The Washington Free Beacon today reported that "Senate Democrats pay female staffers less than male staffers" and are running afoul of the Lilly Ledbetter Fair Pay Act, which provides women more legal room to file pay discrimination claims against employers. However, the Free Beacon story refutes its own attack.
From the Free Beacon article:
A group of Democratic female senators on Wednesday declared war on the so-called "gender pay gap," urging their colleagues to pass the aptly named Paycheck Fairness Act when Congress returns from recess next month. However, a substantial gender pay gap exists in their own offices, a Washington Free Beacon analysis of Senate salary data reveals.
Of the five senators who participated in Wednesday's press conference--Barbara Mikulski (D., Md.), Patty Murray (D., Wash.), Debbie Stabenow (D., Mich.), Dianne Feinstein (D., Calif.) and Barbara Boxer (D., Calif.)--three pay their female staff members significantly less than male staffers.

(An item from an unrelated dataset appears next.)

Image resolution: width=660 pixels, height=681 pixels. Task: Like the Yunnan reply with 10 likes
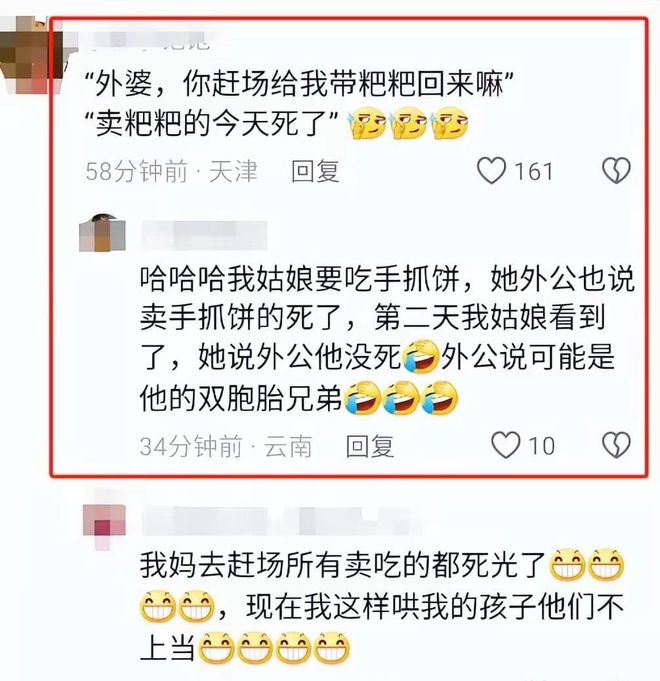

After highlighting the gender pay gaps of several other Democratic Senators, the Free Beacon threw cold water on its own claims:
Women working for Senate Democrats in 2011 pulled in an average salary of $60,877. Men made about $6,500 more.
While the gap is significant, it is slightly smaller than that of the White House, which pays men about $10,000, or 13 percent, more on average, according to a previous Free Beacon analysis.
That previous analysis showed that the gender pay gap for the White House is smaller than in the overall economy. The Free Beacon is telling its readers that the gender pay gap among Senate Democratic staffers is even smaller than that.
The Free Beacon then went even further in undermining their own story:
One possible explanation for the pay disparity is the noticeable preference among Senate Democrats' for male chiefs of staff, who typically draw the highest congressional salaries. Of the 46 Democratic Senators listing a chief of staff on their payroll in 2011, 13 were women.
A similar disparity exists in the White House, which employs 74 men and only 48 women in senior positions.
The relative shortage of women chiefs of staff is a valid criticism, but it has nothing to do with pay discrimination based on gender. Free Beacon made no attempt in its story to prove that female Senate Democratic staffers are being paid less than male staffers holding the same position. As The American Prospect's Paul Waldman explained when the Free Beacon attacked the White House over a supposed gender pay gap, pointing out that more men than woman occupy higher-paying positions doesn't prove that "women are being paid less for doing the same job -- the kind of discrimination the Ledbetter act was designed to combat."